Below, we take a look at the most famous wine consultants working today, what they make and for whom.
The New Guard
As the star consultant trend grows, it’s received its fair share of critics. Karen MacNeil recently wondered if leaning on a handful of winemakers just results in sameness, particularly in the Napa Valley where cuvees are dominated by Cabernet Sauvignon. One grape, one region, one winemaker consulting on multiple brands—it provokes questions of monotony.
“All of these wineries make plush, soft, well-structured, very expensive Cabernet Sauvignon. Is it a problem if many of them taste largely the same?” said MacNeil.
While the question is valid, for the most part these hired-gun winemakers are like good producers, brought in to tweak a track, rearrange and remix while keeping the author’s original vision intact. The name-brand appeal is apparent—there are over 500 wineries in the Napa Valley alone, a big name will help a brand stand out—but they also offer connections to prime vineyards and an expert hand (and palate).
Philippe Melka
Bordeaux-born Melka has a rap sheet that is a mile long. His current clients include St. Helena’s Merryvale, Roy Estate, Lail, Lithology and Namo—wineries that all center Cabernet Sauvignon (along with a selection of Chardonnays and Sauvignon Blancs).
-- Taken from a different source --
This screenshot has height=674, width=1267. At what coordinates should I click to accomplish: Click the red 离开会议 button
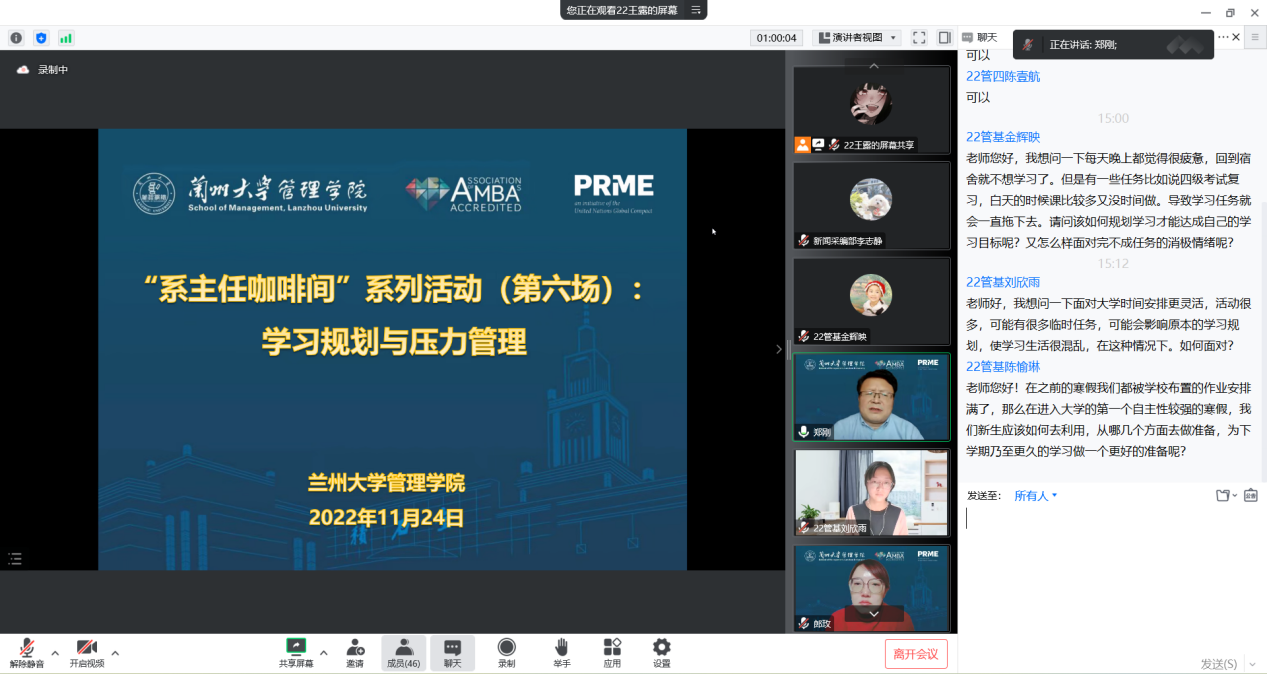coord(916,654)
And while he consults for so many heavyweights, he’s found the time to open his own label, Melka Estates.
Melka’s expertise comes from a long history of working with the greats. He studied geology, agronomy and enology at the University of Bordeaux, which led him to a soil internship at a little winery called Château Haut-Brion. A meeting with Jean-Claude Berrouet, of Château Petrus, parlayed into a job at Dominus, in California. Dominus led to Ridge, where he encountered a charming lab technician. A wedding ensued and in 1995, Melka and his wife, Cherie (an enologist who worked at Ridge and Silver Oak) formed Melka Consulting, signing Lail and Constant Diamond Mountains.
Melka is focused on opulent reds with an impressive ability to age (Lail 2017 Blueprint Cabernet was Wine Enthusiast’s top wine of 2020); however, he doesn’t dictate what his clients should make. Instead, his expertise is playing matchmaker. He knows the valley intimately, and can list off the upsides of hyper-specific plots and microclimates. This means that when his client wants to make a specific wine, he’s able to pair them up with the exact right vineyards. Then he lends his palate to the blend.
Lail 2021 J. Daniel Cuvée Cabernet Sauvignon (Napa Valley)
Matching power with complexity, Robin Lail’s densely concentrated, 100% Cabernet Sauvignon once again goes deep in black currants, blackberries, cocoa and toasted oak flavors. Velvety, mouthcoating tannins give the structure for a long aging period. Best from 2027–2040. 98 points. Cellar Selection. — Jim Gordon
Thomas Rivers Brown
Brown has a Midas touch and an affinity for working with big figures. He’s worked with antique dealers (Schrader) and Baseball hall-of-famers (Seaver Vineyards), NFL executives (GTS) and Tony Award-winning producers (Kinsella Estate). Despite the proximity to characters, his wines are reserved, with a careful command over oak.
With such a well developed palate, it might be surprising to learn that Brown winemaking wasn’t his first plan. He grew up in a Southern Baptist household where alcohol was taboo, graduated from the University of Virginia with a degree in economics and literature and never pursued a formal wine education. But he was curious and a quick study, and by the late ’90s he was working at Turley Wine Cellars.